• Record extracts
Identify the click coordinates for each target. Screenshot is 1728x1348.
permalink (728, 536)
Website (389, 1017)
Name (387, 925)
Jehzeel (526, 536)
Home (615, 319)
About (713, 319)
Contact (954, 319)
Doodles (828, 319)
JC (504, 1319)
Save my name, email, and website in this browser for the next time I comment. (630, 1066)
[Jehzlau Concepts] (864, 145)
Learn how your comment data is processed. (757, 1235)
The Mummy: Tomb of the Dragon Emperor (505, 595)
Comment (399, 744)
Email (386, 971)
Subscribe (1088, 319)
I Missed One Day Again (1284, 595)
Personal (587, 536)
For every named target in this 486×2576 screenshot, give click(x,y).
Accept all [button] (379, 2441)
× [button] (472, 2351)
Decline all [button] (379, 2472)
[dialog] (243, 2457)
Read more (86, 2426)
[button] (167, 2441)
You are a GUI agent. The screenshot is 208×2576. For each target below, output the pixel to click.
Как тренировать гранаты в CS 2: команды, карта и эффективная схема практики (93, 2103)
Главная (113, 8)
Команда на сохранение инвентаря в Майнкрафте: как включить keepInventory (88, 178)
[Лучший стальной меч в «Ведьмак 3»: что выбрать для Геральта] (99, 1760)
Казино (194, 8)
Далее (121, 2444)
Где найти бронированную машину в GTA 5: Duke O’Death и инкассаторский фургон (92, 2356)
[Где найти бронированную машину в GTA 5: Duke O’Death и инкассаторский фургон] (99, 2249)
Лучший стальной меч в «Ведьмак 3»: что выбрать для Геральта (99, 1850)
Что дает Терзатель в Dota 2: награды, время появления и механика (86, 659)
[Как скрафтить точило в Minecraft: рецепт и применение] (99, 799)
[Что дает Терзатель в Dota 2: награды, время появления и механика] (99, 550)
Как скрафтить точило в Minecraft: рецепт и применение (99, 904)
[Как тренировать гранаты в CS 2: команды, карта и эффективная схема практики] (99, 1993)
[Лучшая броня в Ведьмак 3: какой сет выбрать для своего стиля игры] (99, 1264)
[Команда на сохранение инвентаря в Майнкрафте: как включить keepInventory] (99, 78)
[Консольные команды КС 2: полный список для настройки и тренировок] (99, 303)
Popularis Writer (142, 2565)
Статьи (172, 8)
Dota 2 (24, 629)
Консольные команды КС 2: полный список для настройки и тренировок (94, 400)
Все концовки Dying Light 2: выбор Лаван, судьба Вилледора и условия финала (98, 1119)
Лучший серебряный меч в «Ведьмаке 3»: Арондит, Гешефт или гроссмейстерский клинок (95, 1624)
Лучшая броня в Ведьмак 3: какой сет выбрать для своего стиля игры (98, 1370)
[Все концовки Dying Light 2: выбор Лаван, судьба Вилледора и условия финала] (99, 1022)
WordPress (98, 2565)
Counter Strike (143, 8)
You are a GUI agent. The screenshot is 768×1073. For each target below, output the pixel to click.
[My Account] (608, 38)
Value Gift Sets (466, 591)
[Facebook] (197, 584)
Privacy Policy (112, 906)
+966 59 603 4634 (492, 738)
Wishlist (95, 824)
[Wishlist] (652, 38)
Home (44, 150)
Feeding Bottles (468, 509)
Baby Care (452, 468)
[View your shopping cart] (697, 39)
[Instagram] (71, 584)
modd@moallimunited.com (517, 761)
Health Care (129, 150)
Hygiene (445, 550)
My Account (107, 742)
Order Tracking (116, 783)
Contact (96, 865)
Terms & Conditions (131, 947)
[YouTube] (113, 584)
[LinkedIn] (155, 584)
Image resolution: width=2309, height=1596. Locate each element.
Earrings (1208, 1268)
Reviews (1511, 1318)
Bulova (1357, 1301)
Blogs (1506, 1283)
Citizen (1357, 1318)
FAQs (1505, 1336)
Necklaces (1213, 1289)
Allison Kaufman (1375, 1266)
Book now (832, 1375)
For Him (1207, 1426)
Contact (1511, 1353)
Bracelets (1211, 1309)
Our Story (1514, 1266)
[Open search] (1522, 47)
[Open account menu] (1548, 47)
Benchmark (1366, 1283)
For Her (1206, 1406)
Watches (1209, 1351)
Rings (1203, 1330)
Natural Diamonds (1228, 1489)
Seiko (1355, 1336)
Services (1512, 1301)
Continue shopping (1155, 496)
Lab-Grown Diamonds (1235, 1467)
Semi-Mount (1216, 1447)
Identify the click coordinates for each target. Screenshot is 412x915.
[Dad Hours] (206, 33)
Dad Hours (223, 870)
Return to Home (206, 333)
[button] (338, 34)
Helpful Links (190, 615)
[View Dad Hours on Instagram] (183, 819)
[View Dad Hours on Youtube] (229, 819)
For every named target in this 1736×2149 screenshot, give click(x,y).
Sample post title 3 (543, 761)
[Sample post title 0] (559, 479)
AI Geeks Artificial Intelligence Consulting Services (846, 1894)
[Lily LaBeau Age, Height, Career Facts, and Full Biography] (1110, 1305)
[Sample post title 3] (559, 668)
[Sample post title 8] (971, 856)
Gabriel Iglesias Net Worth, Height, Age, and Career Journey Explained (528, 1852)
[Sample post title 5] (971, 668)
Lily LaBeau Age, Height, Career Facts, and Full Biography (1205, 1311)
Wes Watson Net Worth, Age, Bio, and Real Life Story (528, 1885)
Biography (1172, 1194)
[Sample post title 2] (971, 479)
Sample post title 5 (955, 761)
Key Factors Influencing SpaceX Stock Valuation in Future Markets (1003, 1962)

• How to complete this task
From the first line to the last, please write out the entries exactly.

• Reply to the exercise
Identify the click coordinates for each target. Screenshot is 1728x1348.
permalink (728, 536)
Website (389, 1017)
Name (387, 925)
Jehzeel (526, 536)
Home (615, 319)
About (713, 319)
Contact (954, 319)
Doodles (828, 319)
JC (504, 1319)
Save my name, email, and website in this browser for the next time I comment. (630, 1066)
[Jehzlau Concepts] (864, 145)
Learn how your comment data is processed. (757, 1235)
The Mummy: Tomb of the Dragon Emperor (505, 595)
Comment (399, 744)
Email (386, 971)
Subscribe (1088, 319)
I Missed One Day Again (1284, 595)
Personal (587, 536)
For every named target in this 486×2576 screenshot, give click(x,y).
Accept all [button] (379, 2441)
× [button] (472, 2351)
Decline all [button] (379, 2472)
[dialog] (243, 2457)
Read more (86, 2426)
[button] (167, 2441)
You are a GUI agent. The screenshot is 208×2576. For each target below, output the pixel to click.
Как тренировать гранаты в CS 2: команды, карта и эффективная схема практики (93, 2103)
Главная (113, 8)
Команда на сохранение инвентаря в Майнкрафте: как включить keepInventory (88, 178)
[Лучший стальной меч в «Ведьмак 3»: что выбрать для Геральта] (99, 1760)
Казино (194, 8)
Далее (121, 2444)
Где найти бронированную машину в GTA 5: Duke O’Death и инкассаторский фургон (92, 2356)
[Где найти бронированную машину в GTA 5: Duke O’Death и инкассаторский фургон] (99, 2249)
Лучший стальной меч в «Ведьмак 3»: что выбрать для Геральта (99, 1850)
Что дает Терзатель в Dota 2: награды, время появления и механика (86, 659)
[Как скрафтить точило в Minecraft: рецепт и применение] (99, 799)
[Что дает Терзатель в Dota 2: награды, время появления и механика] (99, 550)
Как скрафтить точило в Minecraft: рецепт и применение (99, 904)
[Как тренировать гранаты в CS 2: команды, карта и эффективная схема практики] (99, 1993)
[Лучшая броня в Ведьмак 3: какой сет выбрать для своего стиля игры] (99, 1264)
[Команда на сохранение инвентаря в Майнкрафте: как включить keepInventory] (99, 78)
[Консольные команды КС 2: полный список для настройки и тренировок] (99, 303)
Popularis Writer (142, 2565)
Статьи (172, 8)
Dota 2 (24, 629)
Консольные команды КС 2: полный список для настройки и тренировок (94, 400)
Все концовки Dying Light 2: выбор Лаван, судьба Вилледора и условия финала (98, 1119)
Лучший серебряный меч в «Ведьмаке 3»: Арондит, Гешефт или гроссмейстерский клинок (95, 1624)
Лучшая броня в Ведьмак 3: какой сет выбрать для своего стиля игры (98, 1370)
[Все концовки Dying Light 2: выбор Лаван, судьба Вилледора и условия финала] (99, 1022)
WordPress (98, 2565)
Counter Strike (143, 8)
You are a GUI agent. The screenshot is 768×1073. For each target below, output the pixel to click.
[My Account] (608, 38)
Value Gift Sets (466, 591)
[Facebook] (197, 584)
Privacy Policy (112, 906)
+966 59 603 4634 (492, 738)
Wishlist (95, 824)
[Wishlist] (652, 38)
Home (44, 150)
Feeding Bottles (468, 509)
Baby Care (452, 468)
[View your shopping cart] (697, 39)
[Instagram] (71, 584)
modd@moallimunited.com (517, 761)
Health Care (129, 150)
Hygiene (445, 550)
My Account (107, 742)
Order Tracking (116, 783)
Contact (96, 865)
Terms & Conditions (131, 947)
[YouTube] (113, 584)
[LinkedIn] (155, 584)
Image resolution: width=2309, height=1596. Locate each element.
Earrings (1208, 1268)
Reviews (1511, 1318)
Bulova (1357, 1301)
Blogs (1506, 1283)
Citizen (1357, 1318)
FAQs (1505, 1336)
Necklaces (1213, 1289)
Allison Kaufman (1375, 1266)
Book now (832, 1375)
For Him (1207, 1426)
Contact (1511, 1353)
Bracelets (1211, 1309)
Our Story (1514, 1266)
[Open search] (1522, 47)
[Open account menu] (1548, 47)
Benchmark (1366, 1283)
For Her (1206, 1406)
Watches (1209, 1351)
Rings (1203, 1330)
Natural Diamonds (1228, 1489)
Seiko (1355, 1336)
Services (1512, 1301)
Continue shopping (1155, 496)
Lab-Grown Diamonds (1235, 1467)
Semi-Mount (1216, 1447)
Identify the click coordinates for each target. Screenshot is 412x915.
[Dad Hours] (206, 33)
Dad Hours (223, 870)
Return to Home (206, 333)
[button] (338, 34)
Helpful Links (190, 615)
[View Dad Hours on Instagram] (183, 819)
[View Dad Hours on Youtube] (229, 819)
For every named target in this 1736×2149 screenshot, give click(x,y).
Sample post title 3 (543, 761)
[Sample post title 0] (559, 479)
AI Geeks Artificial Intelligence Consulting Services (846, 1894)
[Lily LaBeau Age, Height, Career Facts, and Full Biography] (1110, 1305)
[Sample post title 3] (559, 668)
[Sample post title 8] (971, 856)
Gabriel Iglesias Net Worth, Height, Age, and Career Journey Explained (528, 1852)
[Sample post title 5] (971, 668)
Lily LaBeau Age, Height, Career Facts, and Full Biography (1205, 1311)
Wes Watson Net Worth, Age, Bio, and Real Life Story (528, 1885)
Biography (1172, 1194)
[Sample post title 2] (971, 479)
Sample post title 5 (955, 761)
Key Factors Influencing SpaceX Stock Valuation in Future Markets (1003, 1962)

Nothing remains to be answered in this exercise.